A COUPLE whose family vehicle went on fire while being driven claims that their calls for a north Dublin garage to take responsibility have fallen on “deaf ears”.
Paul and Carol Jackson bought their new Opel Insignia in 2011 from the Opel dealership at Joe Duffy Motors, Dublin 11.
Two years later on June 14, the €25,000 car caught fire when Paul was driving with his child through Lusk. The Clonshaugh resident and his child escaped injury when a fellow motorist alerted him to the undercarriage being on fire.
His wife Carol said: “Paul immediately pulled over, got the two of them out of the car and within two to three minutes the car was ablaze and is now a complete and utter shell. Obviously Paul was in shock as the car he was driving two minutes [beforehand] was now up in flames.”
While Joe Duffy Motors Opel Dealership have stated that the incident is currently being investigated, Opel Ireland claims that an inspection they carried out has revealed no manufacturing defect.
According to Carol, the car had been serviced on May 31, just two weeks before the incident.
On the day of the fire, Carol said she contacted Joe Duffy Motor Group, who advised her it was a matter for her insurance.
“I was gobsmacked,” she said of the response as the car was still under warranty. “We have to expect that a new car with 30,000km on the clock is allowed to go ablaze and they offer nothing to you?”
Carol said she has sent numerous emails and registered letters to Joe Duffy Motors. Since contacting the motor group, she said she has received one email promising a phone call, but has yet to hear more.
She said: “We have been left for nearly four weeks with no car as we asked for a replacement car [from] Joe Duffy Motors and this went again on deaf ears.”
When contacted by the Gazette, a manager at Joe Duffy Motors said Carol’s information was “incorrect” and that the incident was currently being dealt with by the company. When asked if the company had responded to Carol’s request for a replacement car, the manager said: “This matter is under investigation and there are certain parties involved and it is unfair to say, until the matter is resolved, what the actual facts of this are.” The manager also stated that the motor group “would not refer” a customer on to an insurance company.
“Our company has been in operation for over 40 years and I know that we can’t speak on behalf of insurance companies,” she said.
When asked if the motor group had responded to the letters sent by the Jacksons, the manager said she was looking at a copy of the last correspondence. “I certainly would refute that the matter isn’t being dealt with. It certainly is.”
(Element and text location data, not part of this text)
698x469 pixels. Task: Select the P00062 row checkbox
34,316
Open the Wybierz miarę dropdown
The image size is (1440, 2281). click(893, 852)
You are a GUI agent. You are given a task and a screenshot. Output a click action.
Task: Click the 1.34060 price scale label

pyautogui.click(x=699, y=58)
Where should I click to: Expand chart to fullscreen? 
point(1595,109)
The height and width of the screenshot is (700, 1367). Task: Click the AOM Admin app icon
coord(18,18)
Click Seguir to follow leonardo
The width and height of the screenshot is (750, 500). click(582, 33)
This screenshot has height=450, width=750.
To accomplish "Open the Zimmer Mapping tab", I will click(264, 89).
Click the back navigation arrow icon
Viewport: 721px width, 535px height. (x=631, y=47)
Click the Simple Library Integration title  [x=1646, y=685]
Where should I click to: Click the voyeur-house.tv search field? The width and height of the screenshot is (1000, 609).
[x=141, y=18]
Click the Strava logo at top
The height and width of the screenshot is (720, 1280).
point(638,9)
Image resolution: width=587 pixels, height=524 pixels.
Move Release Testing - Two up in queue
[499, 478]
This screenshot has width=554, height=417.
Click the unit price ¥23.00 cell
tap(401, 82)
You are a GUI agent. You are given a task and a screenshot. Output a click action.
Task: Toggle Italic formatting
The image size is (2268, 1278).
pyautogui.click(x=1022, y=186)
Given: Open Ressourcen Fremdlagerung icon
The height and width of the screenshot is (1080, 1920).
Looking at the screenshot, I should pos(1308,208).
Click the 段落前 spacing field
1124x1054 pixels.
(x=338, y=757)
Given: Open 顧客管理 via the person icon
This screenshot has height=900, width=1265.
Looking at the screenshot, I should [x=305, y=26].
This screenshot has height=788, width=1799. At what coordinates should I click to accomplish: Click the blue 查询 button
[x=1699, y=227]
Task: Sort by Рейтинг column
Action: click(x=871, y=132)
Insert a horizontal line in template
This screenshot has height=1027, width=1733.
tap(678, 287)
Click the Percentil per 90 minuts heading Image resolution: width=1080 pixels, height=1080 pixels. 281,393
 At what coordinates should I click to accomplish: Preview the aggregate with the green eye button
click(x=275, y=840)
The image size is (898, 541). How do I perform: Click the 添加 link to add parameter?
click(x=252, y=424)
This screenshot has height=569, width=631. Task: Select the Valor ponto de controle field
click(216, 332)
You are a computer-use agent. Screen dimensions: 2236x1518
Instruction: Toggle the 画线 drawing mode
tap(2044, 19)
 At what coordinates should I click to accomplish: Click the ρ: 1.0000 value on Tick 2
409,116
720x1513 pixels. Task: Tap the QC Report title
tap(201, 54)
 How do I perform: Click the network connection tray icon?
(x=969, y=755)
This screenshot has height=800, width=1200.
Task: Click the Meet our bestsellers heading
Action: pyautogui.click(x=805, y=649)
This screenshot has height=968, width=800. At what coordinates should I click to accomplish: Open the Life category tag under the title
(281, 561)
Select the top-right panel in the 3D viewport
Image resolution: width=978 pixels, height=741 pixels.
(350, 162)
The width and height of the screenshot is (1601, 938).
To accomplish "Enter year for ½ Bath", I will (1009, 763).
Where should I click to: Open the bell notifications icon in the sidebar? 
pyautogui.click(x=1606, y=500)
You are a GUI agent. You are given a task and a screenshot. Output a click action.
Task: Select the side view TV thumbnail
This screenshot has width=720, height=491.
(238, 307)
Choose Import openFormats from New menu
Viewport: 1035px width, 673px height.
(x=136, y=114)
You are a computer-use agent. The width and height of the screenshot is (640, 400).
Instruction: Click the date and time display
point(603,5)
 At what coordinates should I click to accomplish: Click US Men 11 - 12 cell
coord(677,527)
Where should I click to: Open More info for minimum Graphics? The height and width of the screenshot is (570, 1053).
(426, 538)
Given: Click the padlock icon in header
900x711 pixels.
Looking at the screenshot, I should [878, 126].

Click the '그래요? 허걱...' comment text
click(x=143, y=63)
“The matter is being investigated fully and certainly no liability is being admitted because the nature of the fault has to be ascertained. There’s no evidence to suggest that the reason it went on fire was something to do with our company,” she added.
A spokesperson for Opel Ireland has said that the company takes vehicle fires (thermal incidents) “very seriously” and investigates each case thoroughly to determine the root cause, saying: “We work together with local authorities and insurance companies to investigate incidents and ensure the safety of our vehicles; this is of paramount importance to us.”
In relation to the Jackson’s Opel Insignia, Opel Ireland said a report was carried out by an Opel product evaluation engineer as well as an independent specialist from the customer’s insurance company.
“In both reports, no manufacturing defect was found with the vehicle.”
Referring to other thermal incidents with Opel Insignias in Ireland, the spokesperson said there was “no common theme linking these cases”.
“It is also confirmed that the circumstances of this particular case do not provide any evidence linking this to any previous incidents,” the company stated.
Another Opel (Vauxhall) Insignia was the subject of an investigation carried out by BBC Watchdog last year. In the report, the BBC television show looked at a similar incident to Carol and Paul’s, where a 2010 Insignia burst into flames while it was being driven in the UK. During the report it was revealed that the cause of the fire remained unknown.